The Philippine national cricket team is the men's team representing the Philippines in international cricket. It is organized by the Philippine Cricket Association (PCA) which became an affiliate member of the International Cricket Council (ICC) in 2003 The PCA became an associate member since 2017.

The Philippines were ranked at their career high 42nd in T20Is as per the rankings released by the International Cricket Council for Twenty20 International as of 3 May 2019.

History

In 2011, The national team made their Twenty20 debut when they competed at the East Asia-Pacific Division 2 in Samoa winning over Indonesia, the Cook Islands, Tonga and South Korea before conceding defeat to the host nation in the final. The tournament was the Philippines' first International Cricket Council (ICC)-sanctioned match. The tournament was part of a qualifying pyramid for the 2012 ICC World Twenty20 in Sri Lanka.
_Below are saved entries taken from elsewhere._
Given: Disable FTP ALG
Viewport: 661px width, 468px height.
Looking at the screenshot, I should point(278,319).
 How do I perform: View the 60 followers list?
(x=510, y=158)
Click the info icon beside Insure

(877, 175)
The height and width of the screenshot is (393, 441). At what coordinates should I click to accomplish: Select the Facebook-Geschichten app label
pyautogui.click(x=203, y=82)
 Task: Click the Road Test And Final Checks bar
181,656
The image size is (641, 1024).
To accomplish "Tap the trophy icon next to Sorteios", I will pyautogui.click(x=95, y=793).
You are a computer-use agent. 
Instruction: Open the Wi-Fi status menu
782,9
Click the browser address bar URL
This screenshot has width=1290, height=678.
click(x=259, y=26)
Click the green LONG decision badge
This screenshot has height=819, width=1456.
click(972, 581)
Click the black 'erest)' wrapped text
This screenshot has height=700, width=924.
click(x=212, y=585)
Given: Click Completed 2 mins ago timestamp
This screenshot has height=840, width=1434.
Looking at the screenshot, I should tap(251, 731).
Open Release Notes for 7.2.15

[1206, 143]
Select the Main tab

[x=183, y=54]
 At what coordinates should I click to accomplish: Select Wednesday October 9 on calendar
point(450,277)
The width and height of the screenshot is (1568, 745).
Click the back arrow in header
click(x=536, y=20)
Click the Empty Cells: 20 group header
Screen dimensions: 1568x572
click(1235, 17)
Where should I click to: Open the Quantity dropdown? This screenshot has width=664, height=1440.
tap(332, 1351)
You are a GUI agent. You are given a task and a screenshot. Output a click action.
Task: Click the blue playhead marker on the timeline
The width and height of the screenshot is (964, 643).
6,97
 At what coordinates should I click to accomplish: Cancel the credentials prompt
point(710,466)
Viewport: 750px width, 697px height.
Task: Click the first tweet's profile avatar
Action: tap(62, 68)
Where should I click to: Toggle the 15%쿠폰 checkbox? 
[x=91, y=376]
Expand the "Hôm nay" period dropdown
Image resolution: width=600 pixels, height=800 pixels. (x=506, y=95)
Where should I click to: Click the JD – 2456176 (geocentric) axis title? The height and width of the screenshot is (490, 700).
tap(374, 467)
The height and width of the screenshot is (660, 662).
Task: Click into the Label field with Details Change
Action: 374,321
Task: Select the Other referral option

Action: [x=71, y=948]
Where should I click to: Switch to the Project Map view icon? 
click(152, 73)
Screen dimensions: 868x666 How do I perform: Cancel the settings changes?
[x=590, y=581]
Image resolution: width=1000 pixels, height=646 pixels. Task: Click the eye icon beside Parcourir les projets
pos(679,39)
The Philippines then played at the 2014 ICC East Asia-Pacific Men's Championship in New South Wales, Australia and finished fifth among eight national teams. Indian expatriate, Awais Mohd became the first Philippine national team member to score a half-century in an ICC-sanctioned match while playing for the country in the EAP tournament.

At the 2017 ICC World Cricket League East Asia-Pacific Region Qualifiers, the Philippines finished fourth out of six nations, failing to qualify for Division Five.

The national team decided not to participate at the 2017 Southeast Asian Games as it seeks more Filipino players, sponsors and government support but plans to participate in the 2019 edition.

2018–present
They tried to attempt to qualify for the 2020 ICC World Twenty20 tournament in Australia with the Philippines as one of the co-hosts of the East Asia-Pacific Qualifier. They advanced to the Regional Finals in Papua New Guinea after finishing first among four participating teams at the qualifiers hosted at the cricket ground of the Emilio Aguinaldo College in December 2018 in Dasmariñas, Cavite. 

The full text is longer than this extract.